The Enhanced Mental Health (EMH) pathway for those in distress or in need of mental health support who come into contact with Police Scotland, or the Scottish Ambulance Service is now well established. This pathway enables emergency calls received by emergency responders, where callers are identified as requiring mental health advice to be directed to a dedicated Mental Health Hub within the NHS 24 111 service. The Hub is staffed by Mental Health Practitioners and operates on a 24/7 basis, improving and simplifying the care pathway for people experiencing mental illness/distress and poor mental health and well-being who present to either the Scottish Ambulance Service or Police Scotland.

In addition, each Health Board is providing access to a mental health clinician, accessible to police officers, 24 hours a day, 7 days a week for those who require urgent mental health assessment or urgent referral to local mental health services. The aim is to support Police Scotland’s Community Police Officers and Police Custody Officers with presentations where a person is experiencing distress or a mental health crisis and may need specialist assessment or intervention. Similar pathways have been established for the Scottish Ambulance Service in some Health Boards and are in development for the others.
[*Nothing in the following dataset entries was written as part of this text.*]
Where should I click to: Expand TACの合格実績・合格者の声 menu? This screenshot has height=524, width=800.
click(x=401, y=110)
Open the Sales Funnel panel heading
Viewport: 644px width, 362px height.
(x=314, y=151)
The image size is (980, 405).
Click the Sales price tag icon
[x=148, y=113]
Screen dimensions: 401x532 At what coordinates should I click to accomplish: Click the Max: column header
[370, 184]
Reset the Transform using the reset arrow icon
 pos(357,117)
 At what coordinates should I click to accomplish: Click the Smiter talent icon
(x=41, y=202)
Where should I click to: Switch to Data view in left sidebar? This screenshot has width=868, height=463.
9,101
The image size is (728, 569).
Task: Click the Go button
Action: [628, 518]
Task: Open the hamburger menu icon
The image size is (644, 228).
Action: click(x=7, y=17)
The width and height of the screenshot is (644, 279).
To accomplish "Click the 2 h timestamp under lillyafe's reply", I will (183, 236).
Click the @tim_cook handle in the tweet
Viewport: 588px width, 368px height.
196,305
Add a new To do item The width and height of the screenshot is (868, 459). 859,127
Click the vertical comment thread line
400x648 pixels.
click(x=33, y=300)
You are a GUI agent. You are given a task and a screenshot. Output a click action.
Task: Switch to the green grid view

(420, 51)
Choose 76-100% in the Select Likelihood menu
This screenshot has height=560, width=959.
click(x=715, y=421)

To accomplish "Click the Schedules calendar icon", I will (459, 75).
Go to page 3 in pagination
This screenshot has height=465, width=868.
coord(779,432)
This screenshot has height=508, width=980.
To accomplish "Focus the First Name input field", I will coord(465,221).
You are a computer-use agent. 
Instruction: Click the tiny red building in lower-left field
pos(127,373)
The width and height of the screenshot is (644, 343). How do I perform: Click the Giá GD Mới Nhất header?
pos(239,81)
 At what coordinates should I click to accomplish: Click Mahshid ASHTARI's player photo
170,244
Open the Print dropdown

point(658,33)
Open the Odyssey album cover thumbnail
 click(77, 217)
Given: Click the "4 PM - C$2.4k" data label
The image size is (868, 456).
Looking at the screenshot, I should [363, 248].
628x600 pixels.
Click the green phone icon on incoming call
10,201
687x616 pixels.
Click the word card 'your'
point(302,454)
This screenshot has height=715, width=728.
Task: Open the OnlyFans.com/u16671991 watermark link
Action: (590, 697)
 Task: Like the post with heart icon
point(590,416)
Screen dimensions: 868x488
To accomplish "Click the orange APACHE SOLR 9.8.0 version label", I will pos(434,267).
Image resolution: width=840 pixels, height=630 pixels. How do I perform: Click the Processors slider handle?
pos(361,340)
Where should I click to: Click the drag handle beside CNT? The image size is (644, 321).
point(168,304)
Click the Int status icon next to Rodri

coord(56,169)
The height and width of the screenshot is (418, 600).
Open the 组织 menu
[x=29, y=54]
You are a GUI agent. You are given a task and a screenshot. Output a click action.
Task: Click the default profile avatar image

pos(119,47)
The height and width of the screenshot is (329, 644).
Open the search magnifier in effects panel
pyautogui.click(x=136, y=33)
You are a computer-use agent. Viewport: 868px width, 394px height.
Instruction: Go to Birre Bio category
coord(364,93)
Police Scotland have also been key national partners in the development and implementation of the Scottish Government Distress Brief Intervention (DBI) programme. This can provide up to two weeks of personalised, compassionate support to people who present to the police and other frontline services in emotional distress but who do not require emergency clinical intervention. In addition to referrals by officers working in communities, it is now possible for police call handling centres to refer people to DBI, via the NHS24 Mental Health Pathway. This is being supported through an active programme of DBI briefings and awareness raising, which enables Police Scotland staff to play an important part in helping those in distress; future training plans, which are in development, will enhance this further.

There are also wider strategic and policy developments underway which support the rights of people covered by the current legislation. Our Vision for Justice in Scotland further sets out that justice services must be person centred and trauma informed. We are also working to reduce the numbers of people experiencing crisis and distress coming into contact with the police or entering police custody centres when they could be more appropriately supported within the community.

A Cross-Portfolio Ministerial Working Group on improving the healthcare for our prison population is being established with health and justice Ministers. Its work will cover the mental health, physical health, substance use, and social care needs of this population.

We have published a new Dementia Strategy, which sets a vision where people living with dementia have their strengths recognised, rights upheld, and are supported to live an independent life.

Work is ongoing to make improvements to the forensic mental health system and the way in which we are upholding human rights for patients, including in response to the Barron Review.

Additionally, we are introducing new standards and specifications for mental health services and psychological therapies, supported by a longer-term focus on recovery and embedding trauma-informed practices.

The SMHLR recommendations have, in many cases, already informed and influenced the development of ongoing policy in these and wider areas of policy development. We will also continue to consider the recommendations alongside proposals set out in previous reviews, particularly the Rome Review and Barron Review.